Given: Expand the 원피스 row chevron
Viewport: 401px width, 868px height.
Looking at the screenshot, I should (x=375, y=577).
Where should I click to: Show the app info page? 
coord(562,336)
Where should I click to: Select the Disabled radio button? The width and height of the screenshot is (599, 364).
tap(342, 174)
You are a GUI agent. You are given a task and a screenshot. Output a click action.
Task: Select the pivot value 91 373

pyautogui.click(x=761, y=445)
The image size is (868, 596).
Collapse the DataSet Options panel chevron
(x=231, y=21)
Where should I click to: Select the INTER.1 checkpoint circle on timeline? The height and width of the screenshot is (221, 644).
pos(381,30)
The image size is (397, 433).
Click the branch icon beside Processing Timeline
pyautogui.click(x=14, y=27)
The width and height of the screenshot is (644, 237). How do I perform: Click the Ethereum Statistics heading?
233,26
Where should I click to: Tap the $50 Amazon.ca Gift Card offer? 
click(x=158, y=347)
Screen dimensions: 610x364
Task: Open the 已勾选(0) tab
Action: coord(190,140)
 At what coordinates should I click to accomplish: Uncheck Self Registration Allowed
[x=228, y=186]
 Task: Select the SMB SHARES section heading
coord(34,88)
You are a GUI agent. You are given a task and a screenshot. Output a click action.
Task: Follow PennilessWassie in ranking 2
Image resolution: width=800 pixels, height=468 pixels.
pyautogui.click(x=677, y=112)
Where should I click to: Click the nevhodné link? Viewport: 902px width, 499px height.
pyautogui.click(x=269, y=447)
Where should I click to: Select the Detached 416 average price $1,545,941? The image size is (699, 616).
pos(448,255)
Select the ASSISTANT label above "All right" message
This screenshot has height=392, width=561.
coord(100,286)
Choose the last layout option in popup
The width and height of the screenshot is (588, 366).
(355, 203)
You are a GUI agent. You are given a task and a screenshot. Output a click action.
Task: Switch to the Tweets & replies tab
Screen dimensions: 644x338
_ _ _
→ **Task requirements**:
Wherever the line holding "Viewport: 401px width, 868px height." falls in the entries above, copy exactly from it through the line holding "Select the ASSISTANT", inclusive, and add nothing.

→ **Answer box**:
Viewport: 401px width, 868px height.
Looking at the screenshot, I should (x=375, y=577).
Where should I click to: Show the app info page? 
coord(562,336)
Where should I click to: Select the Disabled radio button? The width and height of the screenshot is (599, 364).
tap(342, 174)
You are a GUI agent. You are given a task and a screenshot. Output a click action.
Task: Select the pivot value 91 373

pyautogui.click(x=761, y=445)
The image size is (868, 596).
Collapse the DataSet Options panel chevron
(x=231, y=21)
Where should I click to: Select the INTER.1 checkpoint circle on timeline? The height and width of the screenshot is (221, 644).
pos(381,30)
The image size is (397, 433).
Click the branch icon beside Processing Timeline
pyautogui.click(x=14, y=27)
The width and height of the screenshot is (644, 237). How do I perform: Click the Ethereum Statistics heading?
233,26
Where should I click to: Tap the $50 Amazon.ca Gift Card offer? 
click(x=158, y=347)
Screen dimensions: 610x364
Task: Open the 已勾选(0) tab
Action: coord(190,140)
 At what coordinates should I click to accomplish: Uncheck Self Registration Allowed
[x=228, y=186]
 Task: Select the SMB SHARES section heading
coord(34,88)
You are a GUI agent. You are given a task and a screenshot. Output a click action.
Task: Follow PennilessWassie in ranking 2
Image resolution: width=800 pixels, height=468 pixels.
pyautogui.click(x=677, y=112)
Where should I click to: Click the nevhodné link? Viewport: 902px width, 499px height.
pyautogui.click(x=269, y=447)
Where should I click to: Select the Detached 416 average price $1,545,941? The image size is (699, 616).
pos(448,255)
Select the ASSISTANT label above "All right" message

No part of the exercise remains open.